Dealing with API’s is also a breeze:

describe("Todo List API Interaction", () => {
  // Define the base URL of your API
  const apiUrl = "https://example-api.com";

  beforeEach(() => {
    // Intercept the API call and load a JSON payload for the response
    cy.intercept("GET", `${apiUrl}/todos`, { fixture: "todos.json" }).as("getTodos");
    // Visit the application or a specific page where the API call is made
    cy.visit("/todo-list");
  });

  it("should fetch todos from the API and display them", () => {
    // Perform any actions that trigger the API call (e.g., click a button to fetch todos)
    cy.get("#fetch-todos-btn").click();

    // Wait for the API call to complete and the response to be displayed
    cy.wait("@getTodos");

    // Assert that the correct API endpoint was called and the response was handled properly
    cy.get(".todo-item").should("have.length", 3); // Assuming the response contains 3 todo items
  });
});

What to me is the big advantage is my caveat: interacting with CSS selectors demands that you be careful to choose those that are least likely to change and break your tests. Still, I only plan to use Cypress for my UI tests.

Bloom Filters

One of my favorite data structures to use for efficient search operations is the Bloom filter, I just came across this cool demo, check it out.

Named after its creator, Burton Howard Bloom, a Bloom filter is a space-efficient probabilistic data structure designed to answer a simple question: “Is this item in the set?”. Unlike other data structures, a Bloom filter trades off accuracy for speed and space efficiency, meaning it might sometimes return false positives but never false negatives.
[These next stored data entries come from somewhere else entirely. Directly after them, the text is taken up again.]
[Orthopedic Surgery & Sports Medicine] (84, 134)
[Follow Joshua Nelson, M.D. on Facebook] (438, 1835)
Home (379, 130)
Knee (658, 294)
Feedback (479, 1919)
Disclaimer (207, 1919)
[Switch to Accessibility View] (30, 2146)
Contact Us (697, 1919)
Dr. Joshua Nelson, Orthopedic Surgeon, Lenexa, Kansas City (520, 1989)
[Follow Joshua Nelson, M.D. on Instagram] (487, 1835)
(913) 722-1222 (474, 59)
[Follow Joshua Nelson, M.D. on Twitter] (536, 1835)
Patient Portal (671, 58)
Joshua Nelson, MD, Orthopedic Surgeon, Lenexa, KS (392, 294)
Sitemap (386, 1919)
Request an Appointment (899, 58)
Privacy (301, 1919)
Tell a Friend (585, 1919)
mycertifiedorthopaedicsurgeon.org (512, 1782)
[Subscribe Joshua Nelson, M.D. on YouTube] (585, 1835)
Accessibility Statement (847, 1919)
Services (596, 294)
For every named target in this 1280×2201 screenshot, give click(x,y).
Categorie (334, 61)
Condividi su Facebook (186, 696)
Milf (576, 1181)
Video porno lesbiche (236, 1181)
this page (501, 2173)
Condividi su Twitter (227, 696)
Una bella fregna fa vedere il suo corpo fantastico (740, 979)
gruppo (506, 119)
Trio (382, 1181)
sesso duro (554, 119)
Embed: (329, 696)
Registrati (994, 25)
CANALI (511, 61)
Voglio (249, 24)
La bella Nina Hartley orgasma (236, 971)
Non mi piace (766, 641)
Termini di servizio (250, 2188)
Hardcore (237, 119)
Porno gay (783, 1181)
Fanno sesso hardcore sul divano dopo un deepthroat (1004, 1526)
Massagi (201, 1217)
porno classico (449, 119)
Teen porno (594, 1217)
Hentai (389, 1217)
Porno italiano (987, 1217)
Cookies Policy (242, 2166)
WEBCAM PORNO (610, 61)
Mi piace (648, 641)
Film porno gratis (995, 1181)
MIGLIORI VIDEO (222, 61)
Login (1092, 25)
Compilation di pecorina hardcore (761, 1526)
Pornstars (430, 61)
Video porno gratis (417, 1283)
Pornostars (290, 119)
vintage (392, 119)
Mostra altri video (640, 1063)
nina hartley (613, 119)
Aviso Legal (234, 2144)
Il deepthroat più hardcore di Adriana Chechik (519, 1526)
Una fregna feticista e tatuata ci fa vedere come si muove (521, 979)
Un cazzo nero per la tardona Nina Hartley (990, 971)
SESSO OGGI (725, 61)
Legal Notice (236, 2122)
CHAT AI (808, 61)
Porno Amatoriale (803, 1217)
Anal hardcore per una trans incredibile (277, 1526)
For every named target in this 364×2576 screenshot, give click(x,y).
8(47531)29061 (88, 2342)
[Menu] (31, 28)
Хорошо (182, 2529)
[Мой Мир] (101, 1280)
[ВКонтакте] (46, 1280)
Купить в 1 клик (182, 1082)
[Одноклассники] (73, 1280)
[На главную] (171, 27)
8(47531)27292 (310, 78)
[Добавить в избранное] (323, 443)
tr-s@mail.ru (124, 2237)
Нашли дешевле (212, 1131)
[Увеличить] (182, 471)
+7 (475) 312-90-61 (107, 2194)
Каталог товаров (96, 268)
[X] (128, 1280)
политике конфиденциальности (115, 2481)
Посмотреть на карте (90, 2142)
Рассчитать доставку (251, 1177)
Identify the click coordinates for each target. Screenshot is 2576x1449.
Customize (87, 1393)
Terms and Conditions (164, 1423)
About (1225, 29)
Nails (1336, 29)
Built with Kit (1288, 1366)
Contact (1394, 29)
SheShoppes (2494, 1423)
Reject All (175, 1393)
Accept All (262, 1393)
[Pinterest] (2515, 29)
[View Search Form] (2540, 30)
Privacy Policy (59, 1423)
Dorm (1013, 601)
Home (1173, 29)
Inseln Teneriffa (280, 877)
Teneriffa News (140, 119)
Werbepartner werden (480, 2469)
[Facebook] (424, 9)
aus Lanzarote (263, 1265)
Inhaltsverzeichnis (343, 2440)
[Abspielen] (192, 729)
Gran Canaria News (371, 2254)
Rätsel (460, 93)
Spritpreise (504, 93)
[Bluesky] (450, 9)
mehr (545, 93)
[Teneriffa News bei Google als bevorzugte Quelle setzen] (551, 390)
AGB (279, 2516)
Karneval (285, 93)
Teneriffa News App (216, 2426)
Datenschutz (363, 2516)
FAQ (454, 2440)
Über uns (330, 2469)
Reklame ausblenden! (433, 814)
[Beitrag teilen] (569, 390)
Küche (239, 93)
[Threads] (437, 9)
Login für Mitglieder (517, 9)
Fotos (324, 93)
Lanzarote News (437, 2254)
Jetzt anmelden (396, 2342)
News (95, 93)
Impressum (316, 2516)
The Bloom filter works by using a bit vector of size ‘m’ and ‘k’ hash functions. When an element is added to the filter, it is passed through all ‘k’ hash functions, which return ‘k’ indexes to set to ‘1’ in the bit vector. To check whether an element is in the filter, the same ‘k’ hash functions are applied. If all ‘k’ indexes in the bit vector are ‘1’, the filter returns ‘yes’; otherwise, it returns ‘no’. A ‘yes’ answer can mean either the element is definitely not in the set (true negative) or it might be in the set (false positive), but a ‘no’ answer always means the element is not in the set (true negative). Note that when implementing, you should think carefully about how many hash functions to use and what the acceptable rate of false positives is.

Bloom filters are widely used in software applications where the cost of false positives is less critical than the benefits of speed and space efficiency. Some of these applications include spell checkers, network routers, databases, and caches. For instance, Google’s Bigtable uses Bloom filters to reduce the disk lookups for non-existent rows or columns, significantly improving its performance. Medium uses Bloom filters to avoid recommending articles a user has already read. I have a password generator application and use a Bloom Filter to check if a password has already been used.